* [INPUT DATA]:
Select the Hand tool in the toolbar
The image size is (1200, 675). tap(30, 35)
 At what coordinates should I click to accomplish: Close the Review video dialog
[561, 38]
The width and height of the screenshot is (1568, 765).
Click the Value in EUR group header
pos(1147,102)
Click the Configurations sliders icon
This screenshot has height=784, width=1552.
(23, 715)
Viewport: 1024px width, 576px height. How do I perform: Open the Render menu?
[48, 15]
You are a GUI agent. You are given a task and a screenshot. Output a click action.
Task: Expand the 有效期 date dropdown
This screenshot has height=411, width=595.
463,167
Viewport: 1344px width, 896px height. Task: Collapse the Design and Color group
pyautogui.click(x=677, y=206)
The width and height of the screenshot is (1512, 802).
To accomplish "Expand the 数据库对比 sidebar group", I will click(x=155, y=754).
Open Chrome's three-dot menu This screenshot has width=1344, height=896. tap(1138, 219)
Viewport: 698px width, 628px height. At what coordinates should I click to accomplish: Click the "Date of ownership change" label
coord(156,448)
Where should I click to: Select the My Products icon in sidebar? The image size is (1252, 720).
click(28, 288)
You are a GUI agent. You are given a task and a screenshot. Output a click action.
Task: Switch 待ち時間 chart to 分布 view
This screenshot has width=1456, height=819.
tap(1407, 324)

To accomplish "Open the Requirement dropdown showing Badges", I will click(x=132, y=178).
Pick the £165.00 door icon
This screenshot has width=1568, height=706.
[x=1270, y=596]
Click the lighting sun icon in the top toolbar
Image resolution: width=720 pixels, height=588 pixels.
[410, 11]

* [REQUIREMENT]:
Express the records above as a JSON list of strings with one string per line, omitting blank lines.

* [PROBLEM SOLUTION]:
[
  "Select the Hand tool in the toolbar",
  "The image size is (1200, 675). tap(30, 35)",
  " At what coordinates should I click to accomplish: Close the Review video dialog",
  "[561, 38]",
  "The width and height of the screenshot is (1568, 765).",
  "Click the Value in EUR group header",
  "pos(1147,102)",
  "Click the Configurations sliders icon",
  "This screenshot has height=784, width=1552.",
  "(23, 715)",
  "Viewport: 1024px width, 576px height. How do I perform: Open the Render menu?",
  "[48, 15]",
  "You are a GUI agent. You are given a task and a screenshot. Output a click action.",
  "Task: Expand the 有效期 date dropdown",
  "This screenshot has height=411, width=595.",
  "463,167",
  "Viewport: 1344px width, 896px height. Task: Collapse the Design and Color group",
  "pyautogui.click(x=677, y=206)",
  "The width and height of the screenshot is (1512, 802).",
  "To accomplish \"Expand the 数据库对比 sidebar group\", I will click(x=155, y=754).",
  "Open Chrome's three-dot menu This screenshot has width=1344, height=896. tap(1138, 219)",
  "Viewport: 698px width, 628px height. At what coordinates should I click to accomplish: Click the \"Date of ownership change\" label",
  "coord(156,448)",
  "Where should I click to: Select the My Products icon in sidebar? The image size is (1252, 720).",
  "click(28, 288)",
  "You are a GUI agent. You are given a task and a screenshot. Output a click action.",
  "Task: Switch 待ち時間 chart to 分布 view",
  "This screenshot has width=1456, height=819.",
  "tap(1407, 324)",
  "To accomplish \"Open the Requirement dropdown showing Badges\", I will click(x=132, y=178).",
  "Pick the £165.00 door icon",
  "This screenshot has width=1568, height=706.",
  "[x=1270, y=596]",
  "Click the lighting sun icon in the top toolbar",
  "Image resolution: width=720 pixels, height=588 pixels.",
  "[410, 11]"
]